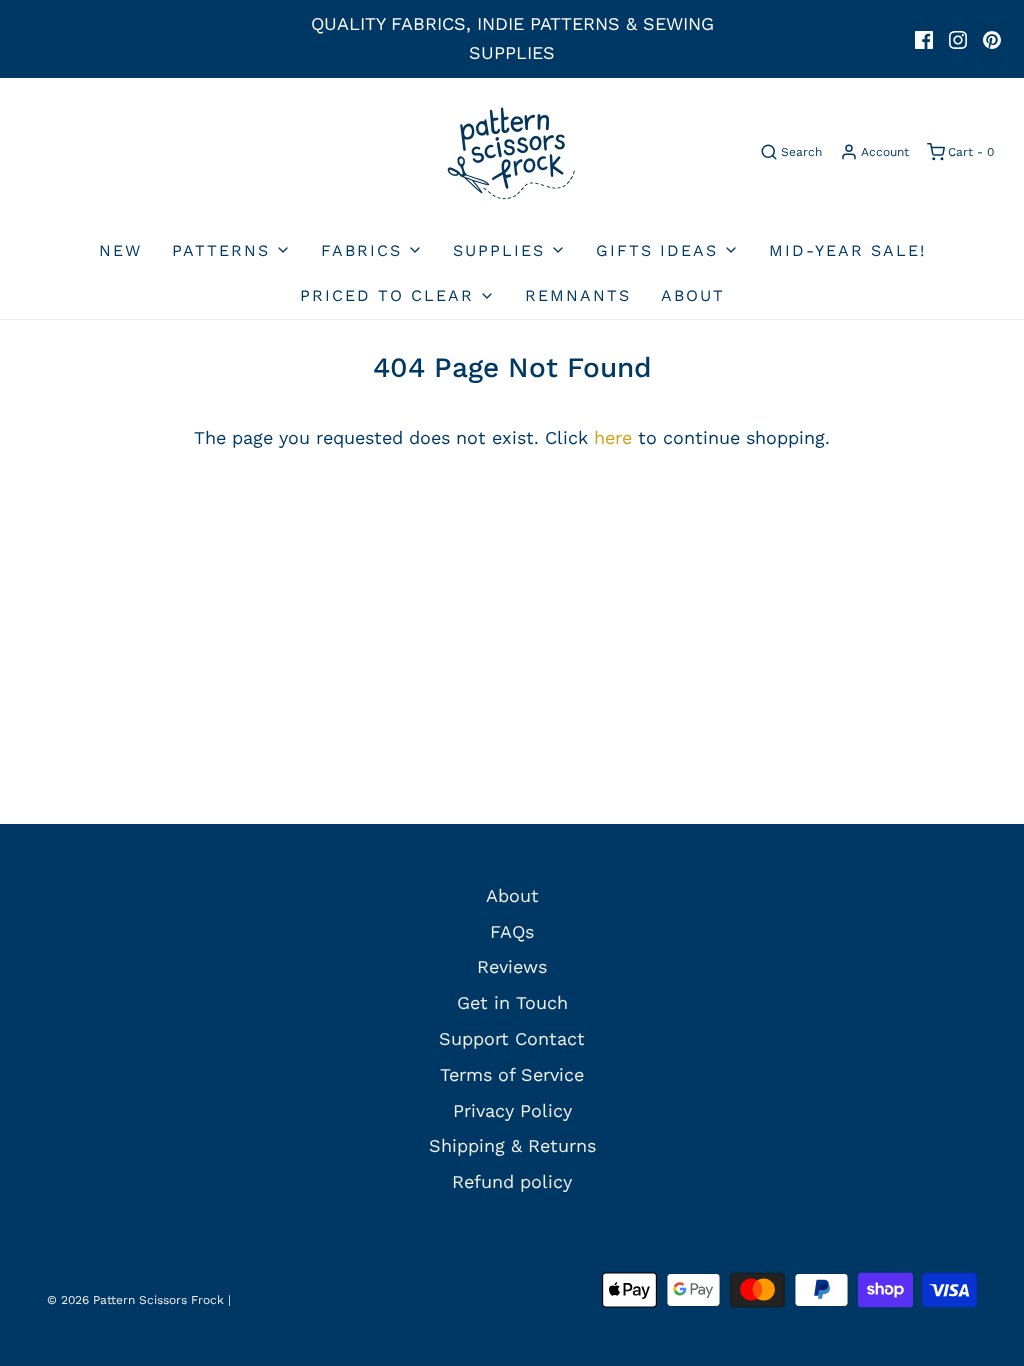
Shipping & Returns (512, 1145)
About (693, 295)
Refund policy (512, 1181)
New (120, 250)
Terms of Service (512, 1074)
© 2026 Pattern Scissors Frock (135, 1300)
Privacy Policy (512, 1110)
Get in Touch (512, 1002)
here (613, 437)
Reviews (512, 966)
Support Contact (512, 1038)
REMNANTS (578, 295)
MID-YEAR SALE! (847, 250)
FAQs (512, 931)
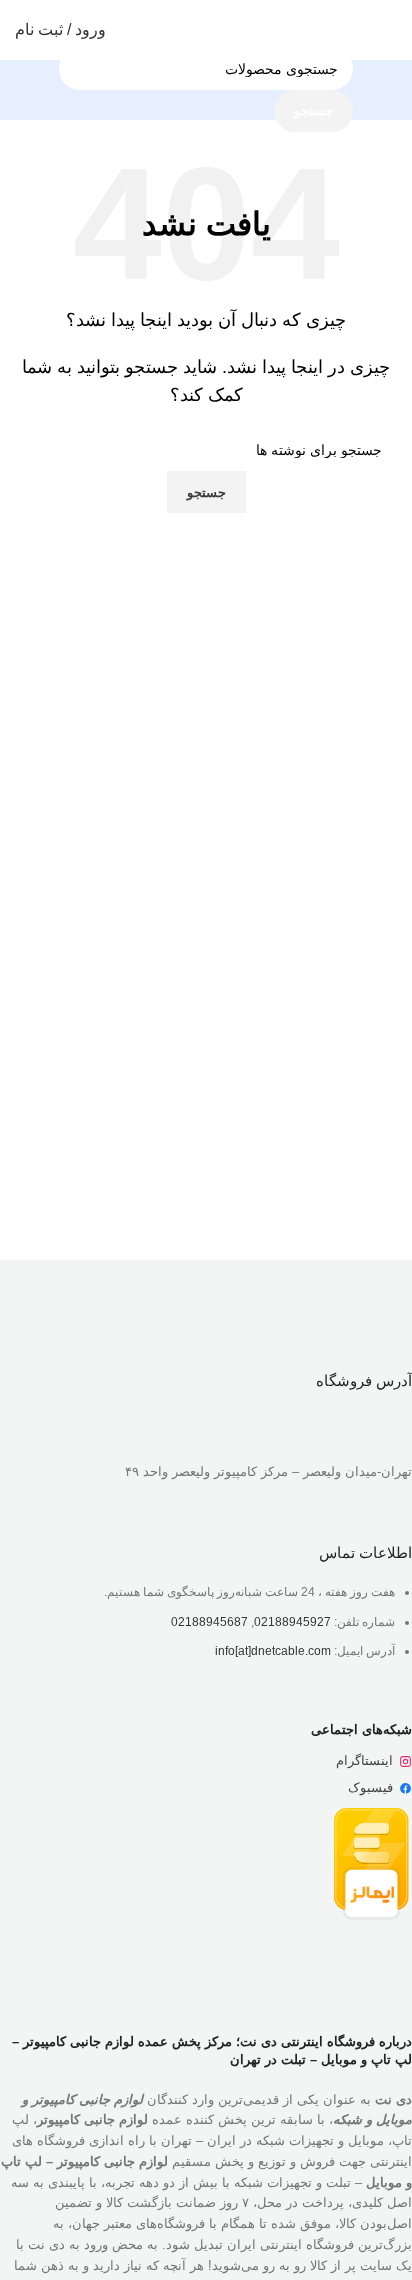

+-------+

→ What the exercise asks:
Word for word, set down the lines from the line with "Refund policy (512, 1181)" through the last line of the entries, and nothing else; the pictures stay out.

→ Expected answer:
Refund policy (512, 1181)
New (120, 250)
Terms of Service (512, 1074)
© 2026 Pattern Scissors Frock (135, 1300)
Privacy Policy (512, 1110)
Get in Touch (512, 1002)
here (613, 437)
Reviews (512, 966)
Support Contact (512, 1038)
REMNANTS (578, 295)
MID-YEAR SALE! (847, 250)
FAQs (512, 931)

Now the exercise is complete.